=== Task material ===
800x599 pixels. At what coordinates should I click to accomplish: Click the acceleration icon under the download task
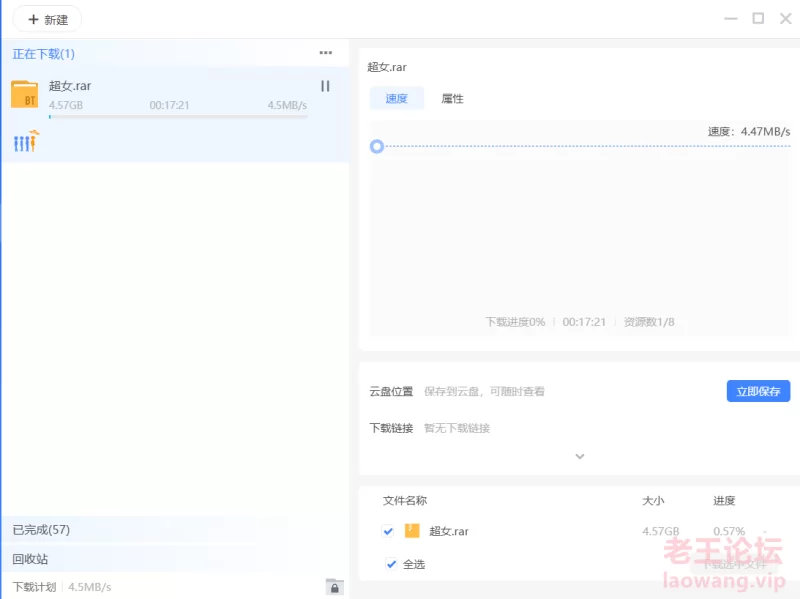[x=25, y=142]
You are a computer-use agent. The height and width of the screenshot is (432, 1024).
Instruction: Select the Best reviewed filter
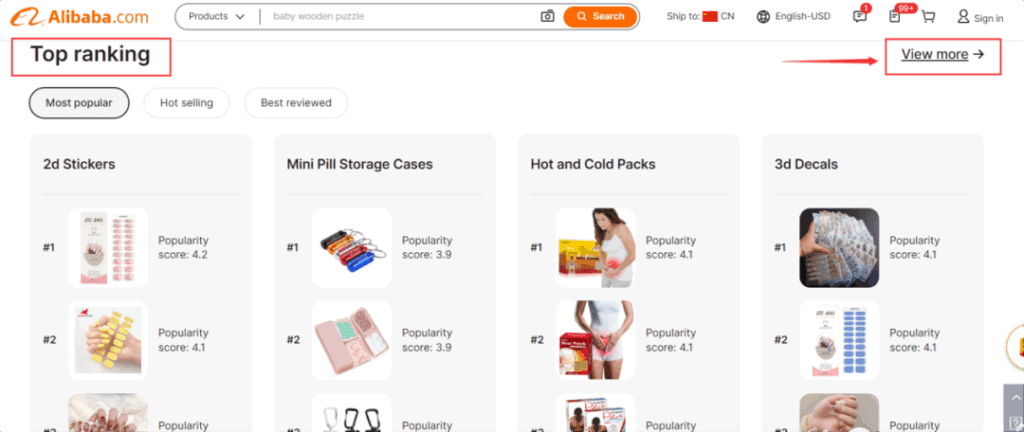coord(296,103)
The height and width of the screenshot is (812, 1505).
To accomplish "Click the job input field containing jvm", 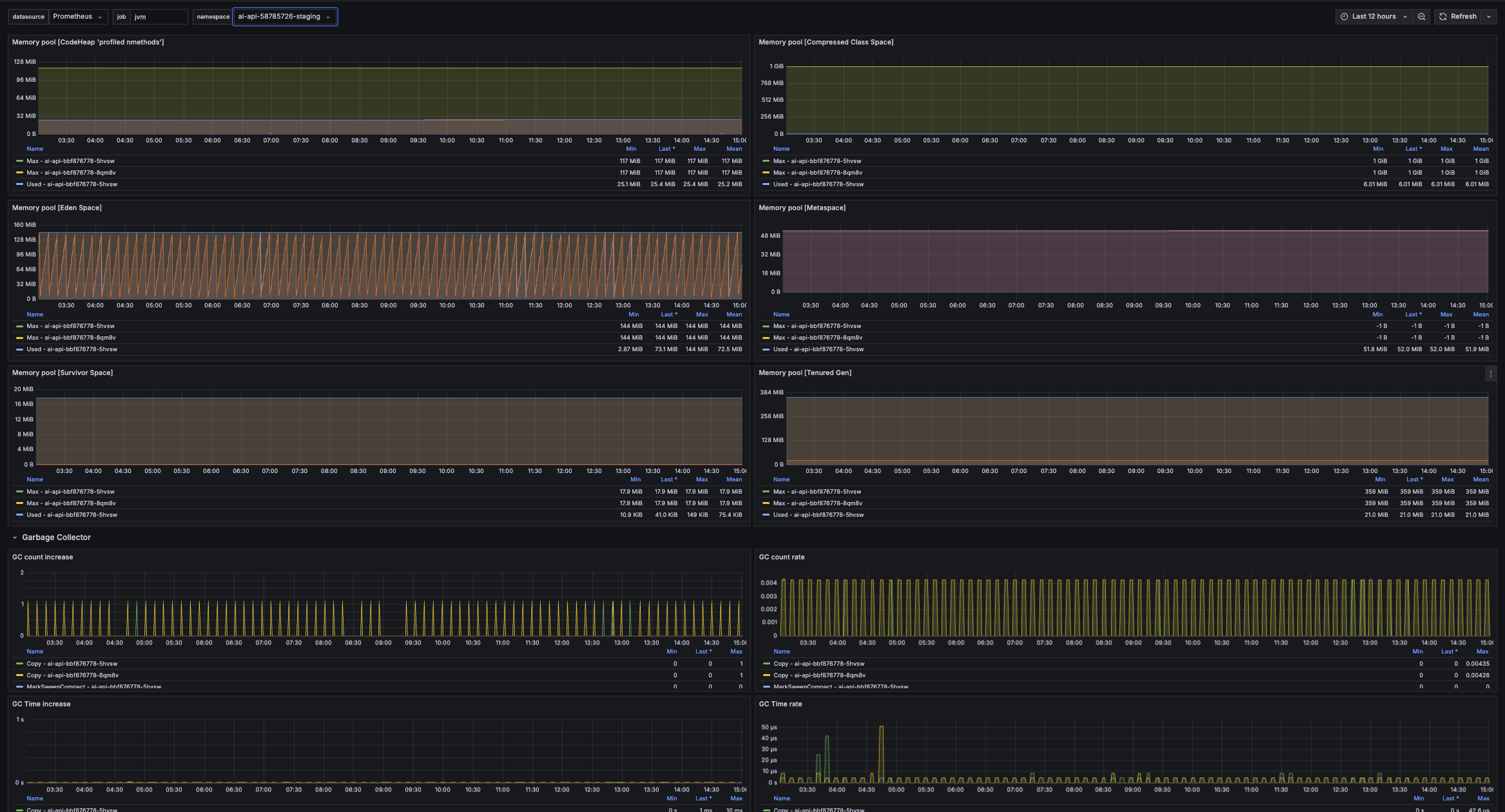I will (x=159, y=17).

=== What you have to do ===
Rewrite everything from the start of the material down to the line containing "coord(296,103)", renaming "filter" to "option" and leaving all else unchanged. Omit the pictures.

=== Full solution ===
800x599 pixels. At what coordinates should I click to accomplish: Click the acceleration icon under the download task
[x=25, y=142]
You are a computer-use agent. The height and width of the screenshot is (432, 1024).
Instruction: Select the Best reviewed option
coord(296,103)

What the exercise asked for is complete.